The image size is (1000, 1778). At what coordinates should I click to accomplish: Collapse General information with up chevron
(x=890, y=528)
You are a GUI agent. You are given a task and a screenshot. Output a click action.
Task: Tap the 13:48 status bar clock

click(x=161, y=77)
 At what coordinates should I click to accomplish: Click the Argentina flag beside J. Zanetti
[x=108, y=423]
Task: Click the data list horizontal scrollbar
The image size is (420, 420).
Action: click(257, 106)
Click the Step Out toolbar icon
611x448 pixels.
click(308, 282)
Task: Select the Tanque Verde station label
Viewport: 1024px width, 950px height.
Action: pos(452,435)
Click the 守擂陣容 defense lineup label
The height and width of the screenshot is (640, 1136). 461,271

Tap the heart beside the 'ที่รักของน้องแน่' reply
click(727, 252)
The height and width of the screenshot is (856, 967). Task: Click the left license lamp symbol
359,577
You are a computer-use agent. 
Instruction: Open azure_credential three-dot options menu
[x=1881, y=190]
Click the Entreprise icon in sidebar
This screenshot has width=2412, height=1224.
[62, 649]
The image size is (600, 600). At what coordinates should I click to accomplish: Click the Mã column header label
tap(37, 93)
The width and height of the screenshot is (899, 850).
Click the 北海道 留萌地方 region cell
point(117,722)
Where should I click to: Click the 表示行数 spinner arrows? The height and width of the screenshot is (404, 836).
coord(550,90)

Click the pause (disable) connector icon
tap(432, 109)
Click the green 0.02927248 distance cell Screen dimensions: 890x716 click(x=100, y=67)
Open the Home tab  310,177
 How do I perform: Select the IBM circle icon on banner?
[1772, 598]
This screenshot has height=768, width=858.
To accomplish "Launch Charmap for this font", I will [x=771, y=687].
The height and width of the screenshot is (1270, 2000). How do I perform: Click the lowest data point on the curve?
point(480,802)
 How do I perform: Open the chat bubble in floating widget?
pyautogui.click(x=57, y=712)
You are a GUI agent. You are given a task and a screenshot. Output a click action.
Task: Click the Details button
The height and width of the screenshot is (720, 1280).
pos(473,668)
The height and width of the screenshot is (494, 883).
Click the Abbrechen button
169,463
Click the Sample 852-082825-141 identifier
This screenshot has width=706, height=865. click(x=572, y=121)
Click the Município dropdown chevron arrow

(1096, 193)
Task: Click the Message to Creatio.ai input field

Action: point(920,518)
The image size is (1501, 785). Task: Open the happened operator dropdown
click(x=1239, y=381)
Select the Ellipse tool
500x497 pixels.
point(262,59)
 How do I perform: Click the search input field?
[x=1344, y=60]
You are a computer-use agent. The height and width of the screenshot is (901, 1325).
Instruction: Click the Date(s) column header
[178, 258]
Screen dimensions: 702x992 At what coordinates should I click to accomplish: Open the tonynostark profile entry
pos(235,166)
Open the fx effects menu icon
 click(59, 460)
----------------------------------------
• _Your assignment_:
Counting only lines that hold the word "agent", say how many there are in the listing above and add nothing.

• _Response to this task_:
4